*Try it*:
Set the data down again so that every line matches exactly.

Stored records
==*==

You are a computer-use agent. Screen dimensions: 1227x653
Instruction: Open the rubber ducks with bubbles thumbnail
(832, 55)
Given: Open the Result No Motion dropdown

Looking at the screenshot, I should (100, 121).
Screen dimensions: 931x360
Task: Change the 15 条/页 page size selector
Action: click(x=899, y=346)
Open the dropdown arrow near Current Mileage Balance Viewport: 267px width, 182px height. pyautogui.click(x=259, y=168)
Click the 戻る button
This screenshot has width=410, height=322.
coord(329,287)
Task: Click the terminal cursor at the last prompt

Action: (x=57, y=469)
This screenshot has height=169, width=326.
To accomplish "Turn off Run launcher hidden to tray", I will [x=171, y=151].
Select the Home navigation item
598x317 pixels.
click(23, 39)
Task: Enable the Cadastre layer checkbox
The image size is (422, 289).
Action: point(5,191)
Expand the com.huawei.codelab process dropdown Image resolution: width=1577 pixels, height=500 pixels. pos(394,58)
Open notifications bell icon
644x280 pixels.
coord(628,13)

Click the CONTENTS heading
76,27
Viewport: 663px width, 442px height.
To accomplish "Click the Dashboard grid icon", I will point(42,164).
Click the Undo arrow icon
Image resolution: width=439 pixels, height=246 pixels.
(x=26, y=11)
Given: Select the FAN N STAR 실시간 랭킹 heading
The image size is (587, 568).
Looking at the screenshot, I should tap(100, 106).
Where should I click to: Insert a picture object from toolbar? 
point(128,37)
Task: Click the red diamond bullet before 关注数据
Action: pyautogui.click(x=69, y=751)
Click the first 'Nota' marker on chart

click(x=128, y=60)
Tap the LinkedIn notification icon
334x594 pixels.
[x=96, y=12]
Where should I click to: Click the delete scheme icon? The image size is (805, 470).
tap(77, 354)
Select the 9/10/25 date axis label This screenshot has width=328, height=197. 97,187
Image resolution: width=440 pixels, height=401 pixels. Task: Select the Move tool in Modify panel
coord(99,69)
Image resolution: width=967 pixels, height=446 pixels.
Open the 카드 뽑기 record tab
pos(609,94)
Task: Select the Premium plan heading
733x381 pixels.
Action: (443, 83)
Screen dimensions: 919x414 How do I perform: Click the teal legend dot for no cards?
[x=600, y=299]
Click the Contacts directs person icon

==*==

*Result of the task*:
You are a computer-use agent. Screen dimensions: 1227x653
Instruction: Open the rubber ducks with bubbles thumbnail
(832, 55)
Given: Open the Result No Motion dropdown

Looking at the screenshot, I should (100, 121).
Screen dimensions: 931x360
Task: Change the 15 条/页 page size selector
Action: click(x=899, y=346)
Open the dropdown arrow near Current Mileage Balance Viewport: 267px width, 182px height. pyautogui.click(x=259, y=168)
Click the 戻る button
This screenshot has width=410, height=322.
coord(329,287)
Task: Click the terminal cursor at the last prompt

Action: (x=57, y=469)
This screenshot has height=169, width=326.
To accomplish "Turn off Run launcher hidden to tray", I will [x=171, y=151].
Select the Home navigation item
598x317 pixels.
click(23, 39)
Task: Enable the Cadastre layer checkbox
The image size is (422, 289).
Action: point(5,191)
Expand the com.huawei.codelab process dropdown Image resolution: width=1577 pixels, height=500 pixels. pos(394,58)
Open notifications bell icon
644x280 pixels.
coord(628,13)

Click the CONTENTS heading
76,27
Viewport: 663px width, 442px height.
To accomplish "Click the Dashboard grid icon", I will point(42,164).
Click the Undo arrow icon
Image resolution: width=439 pixels, height=246 pixels.
(x=26, y=11)
Given: Select the FAN N STAR 실시간 랭킹 heading
The image size is (587, 568).
Looking at the screenshot, I should tap(100, 106).
Where should I click to: Insert a picture object from toolbar? 
point(128,37)
Task: Click the red diamond bullet before 关注数据
Action: pyautogui.click(x=69, y=751)
Click the first 'Nota' marker on chart

click(x=128, y=60)
Tap the LinkedIn notification icon
334x594 pixels.
[x=96, y=12]
Where should I click to: Click the delete scheme icon? The image size is (805, 470).
tap(77, 354)
Select the 9/10/25 date axis label This screenshot has width=328, height=197. 97,187
Image resolution: width=440 pixels, height=401 pixels. Task: Select the Move tool in Modify panel
coord(99,69)
Image resolution: width=967 pixels, height=446 pixels.
Open the 카드 뽑기 record tab
pos(609,94)
Task: Select the Premium plan heading
733x381 pixels.
Action: (443, 83)
Screen dimensions: 919x414 How do I perform: Click the teal legend dot for no cards?
[x=600, y=299]
Click the Contacts directs person icon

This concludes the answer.